Edmundo Orellana: “Johel Zelaya actuó en el caso Sedesol para evitar un juicio político”
El exfiscal general Edmundo Orellana afirmó este martes que la actuación del fiscal general del Ministerio Público, Johel Zelaya, en el caso Sedesol no responde a una estrategia institucional contra la corrupción, sino a presiones políticas que lo habrían colocado “contra la espada y la pared”.

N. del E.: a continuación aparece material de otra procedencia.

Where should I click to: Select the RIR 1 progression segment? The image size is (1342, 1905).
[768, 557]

Según Orellana, el estallido del llamado checaso —incluido el video que circuló públicamente— generó un ambiente de amenazas y advertencias de juicio político que obligaron al fiscal a reaccionar de manera apresurada. “No es una política del Ministerio Público combatir la corrupción generalizada; este es un caso selectivo, una reacción ante la presión”, señaló.

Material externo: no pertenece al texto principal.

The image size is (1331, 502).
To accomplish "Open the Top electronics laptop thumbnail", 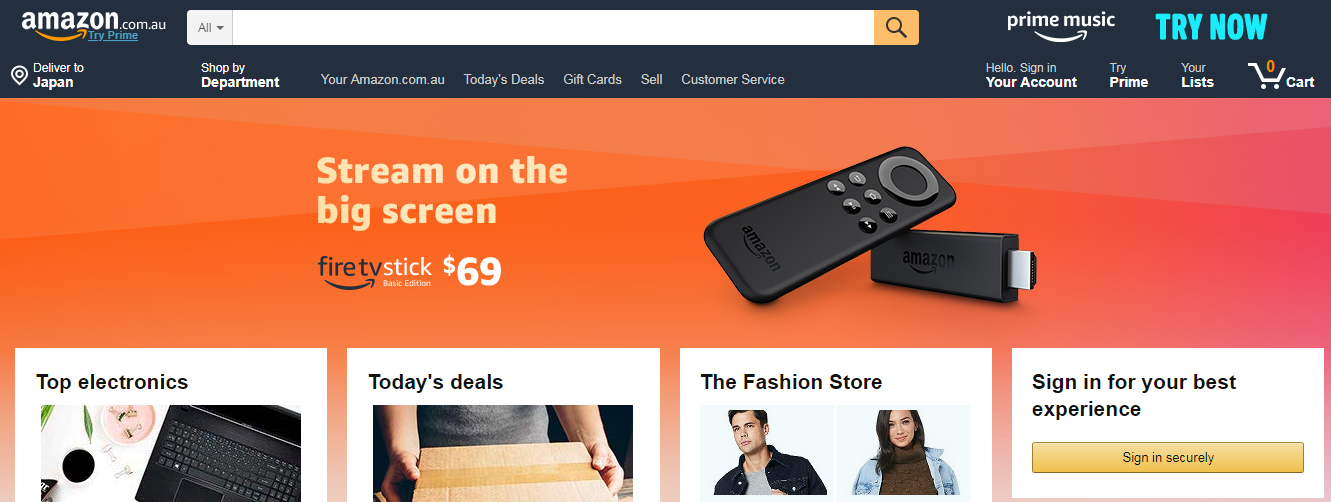I will tap(171, 453).
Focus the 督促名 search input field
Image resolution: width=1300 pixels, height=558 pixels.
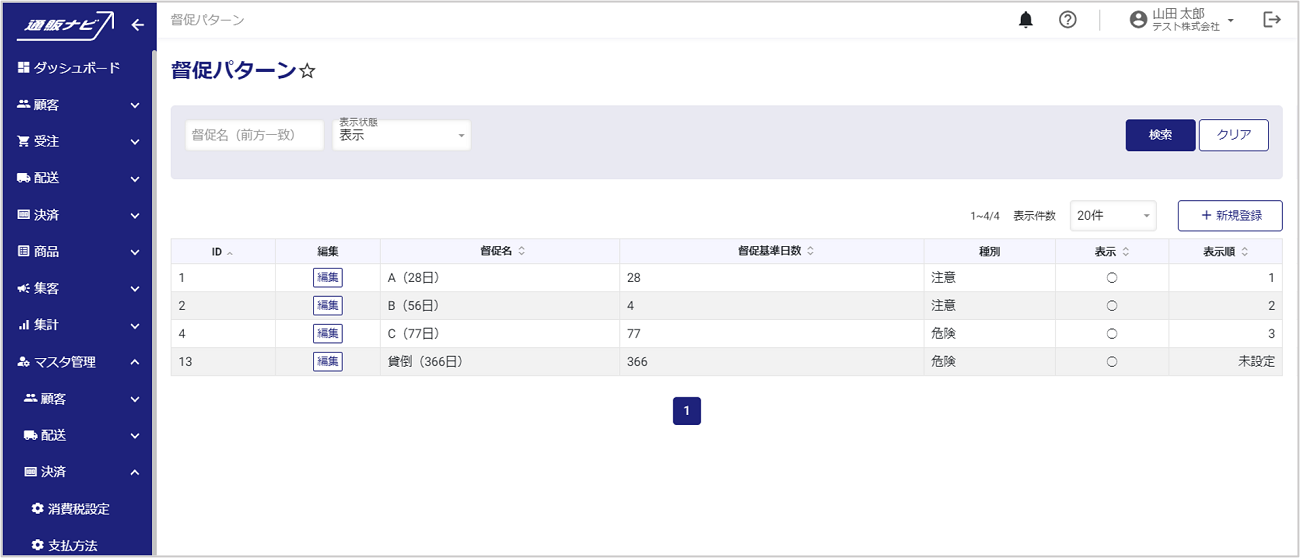tap(254, 135)
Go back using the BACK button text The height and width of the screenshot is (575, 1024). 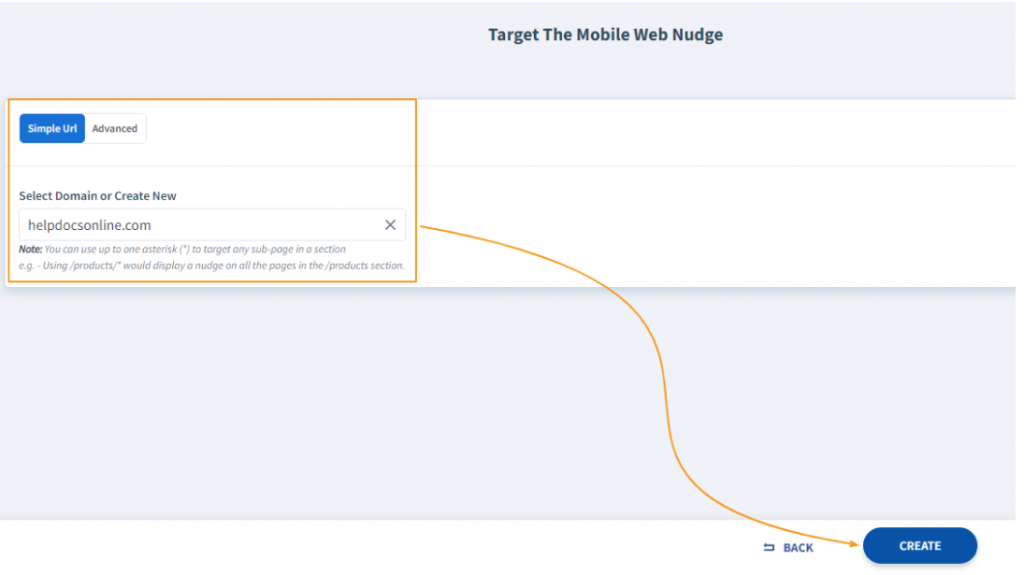coord(798,547)
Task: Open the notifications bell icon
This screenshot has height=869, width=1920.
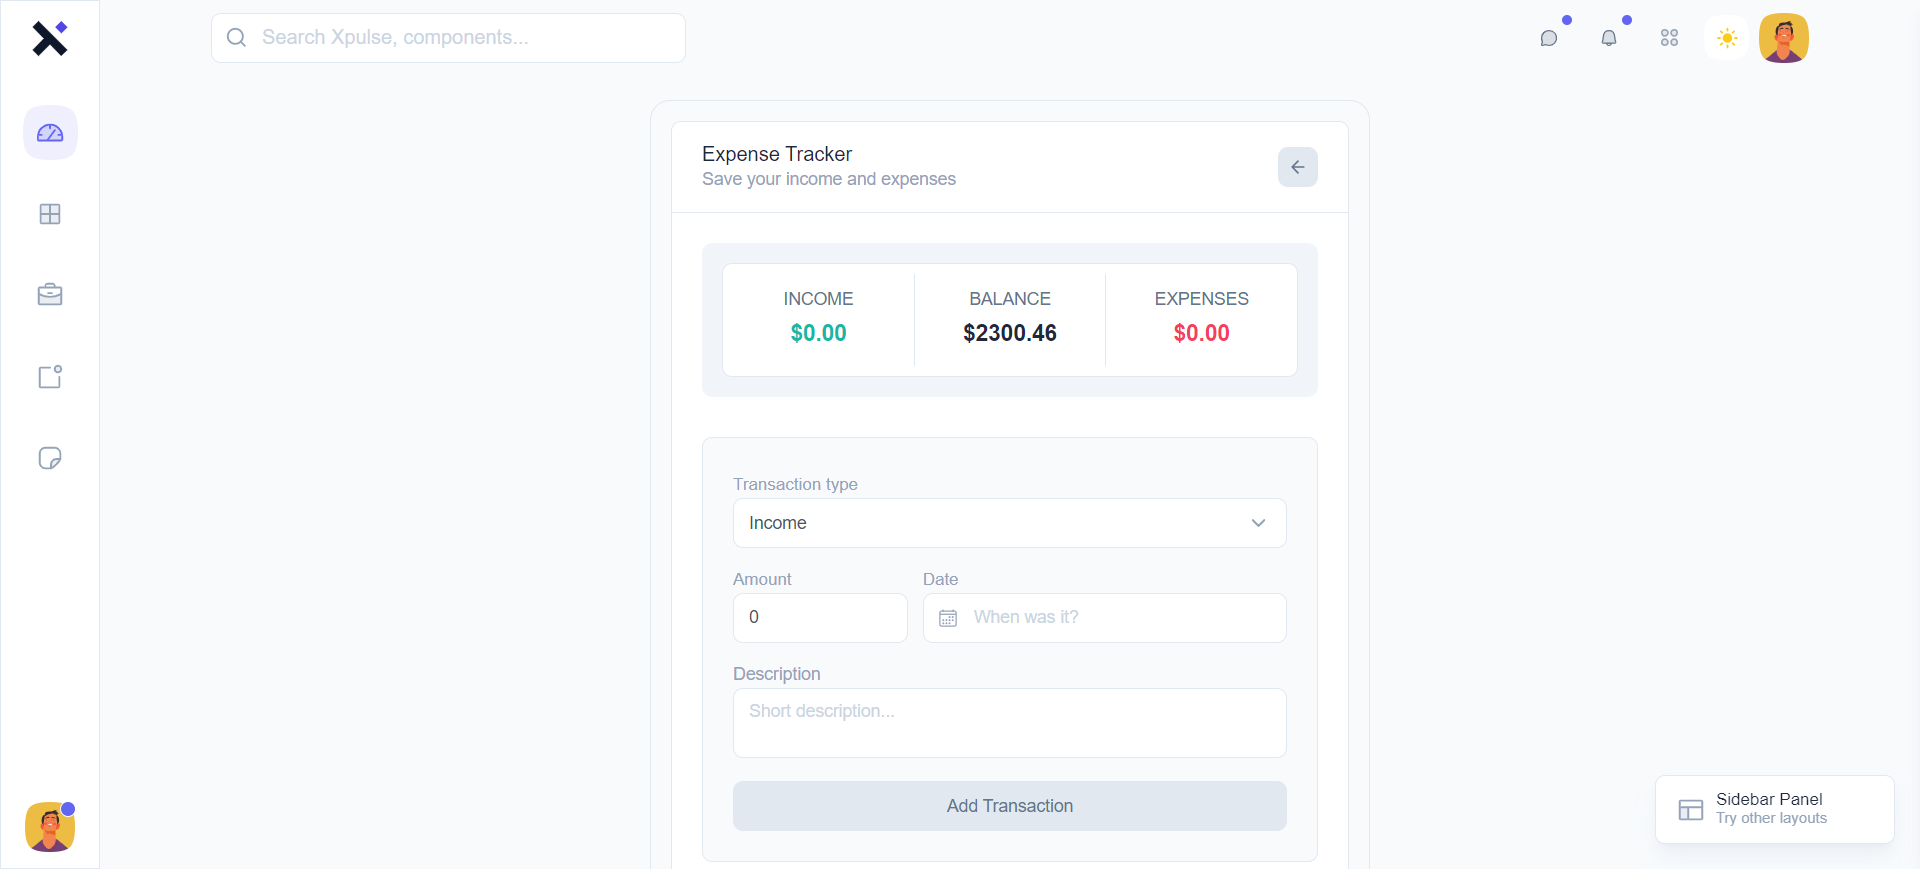Action: coord(1609,38)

“Si quieren demostrar que luchan contra la corrupción, deben ir más allá”
El exfiscal insistió en que tanto el Ministerio Público como el Tribunal Superior de Cuentas tienen ahora la oportunidad de demostrar que realmente están comprometidos con combatir la corrupción en Honduras.
“La forma de reivindicarse es trabajando en múltiples casos, no solo en uno. Hay muchos expedientes pendientes, pero lo que vemos hoy es una reacción, no una política sostenida”, remarcó.

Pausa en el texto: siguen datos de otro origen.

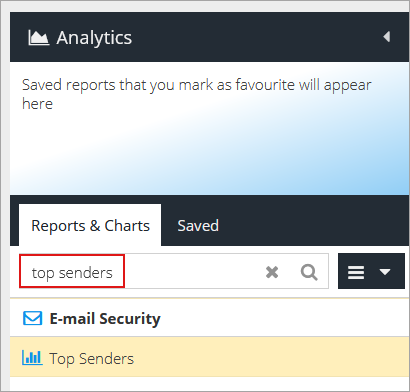
Task: Click the Analytics area-chart icon in the header
Action: point(39,37)
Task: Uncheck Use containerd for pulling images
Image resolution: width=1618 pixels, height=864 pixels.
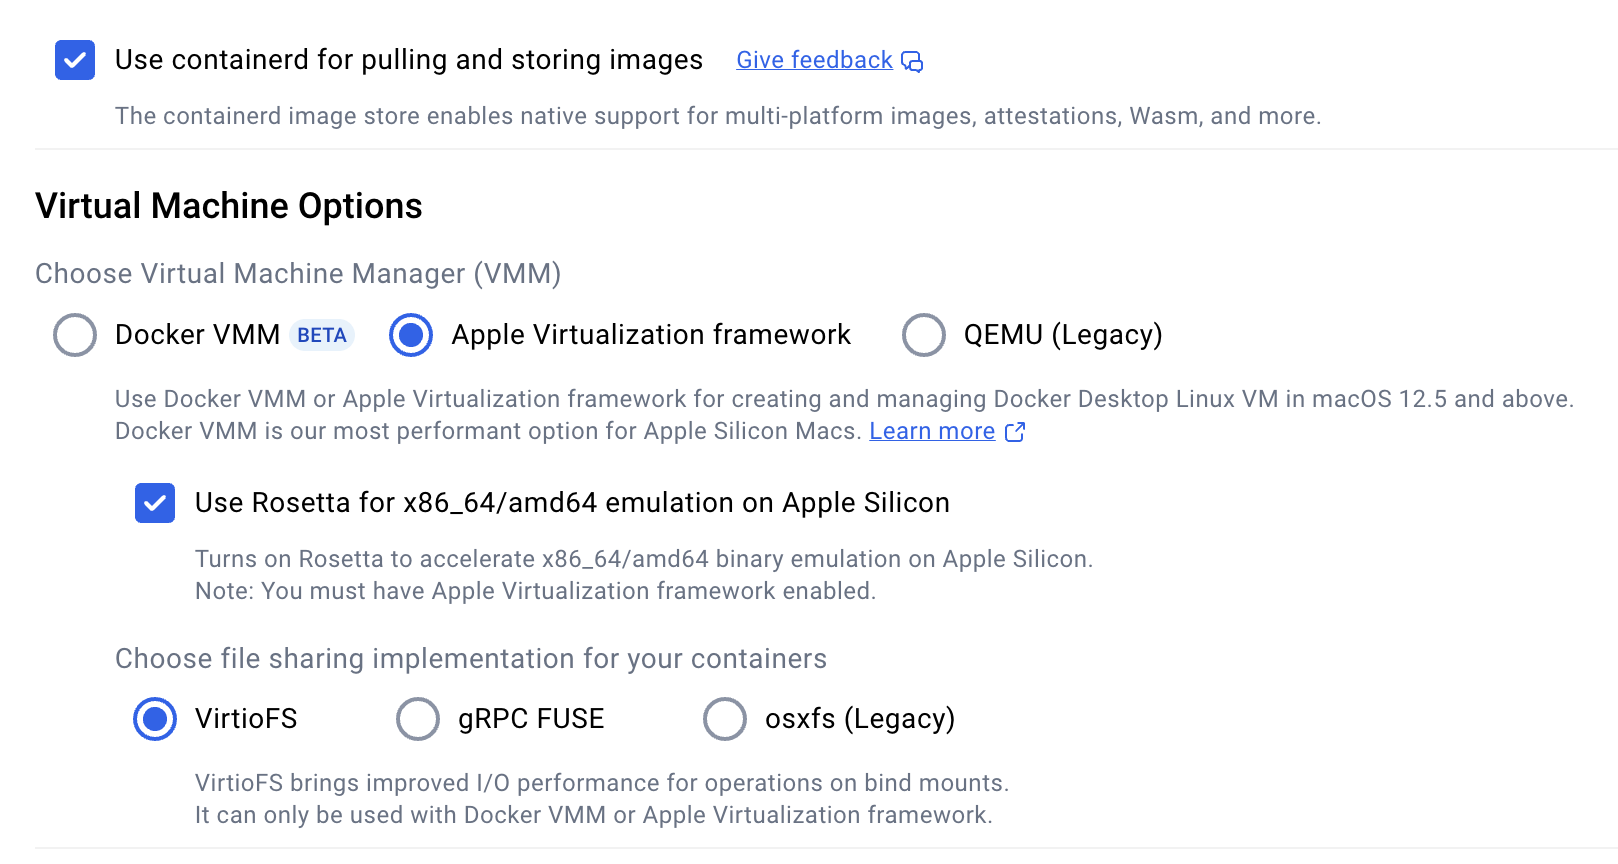Action: 75,60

Pendientes de investigar 20 mil millones del golpe de Estado
Orellana recordó que Johel Zelaya fue electo bajo la bandera de la “refundación”, pero aún no ha investigado los más de 20 mil millones de lempiras cuyo destino nunca fue aclarado tras el golpe de Estado, según reportes del entonces ministro de Hacienda.
A su criterio, no se trata de una tarea compleja: “Solo deben revisar los movimientos bancarios e inmobiliarios de los diputados y funcionarios de esa época. Con eso basta para llegar a la verdad. No lo han hecho, y eso demuestra que lo actual es una reacción política”.
Un Ministerio Público bajo presión
Las declaraciones de Orellana se producen en medio de un ambiente político tenso, marcado por el requerimiento fiscal contra 12 personas por el caso Sedesol y por cuestionamientos sobre la independencia del Ministerio Público.
Para el exfiscal, el actuar de Johel Zelaya no obedece a una estrategia institucional, sino a la necesidad de evitar consecuencias políticas mayores. “Este caso se mueve por presión, no por convicción”, concluyó.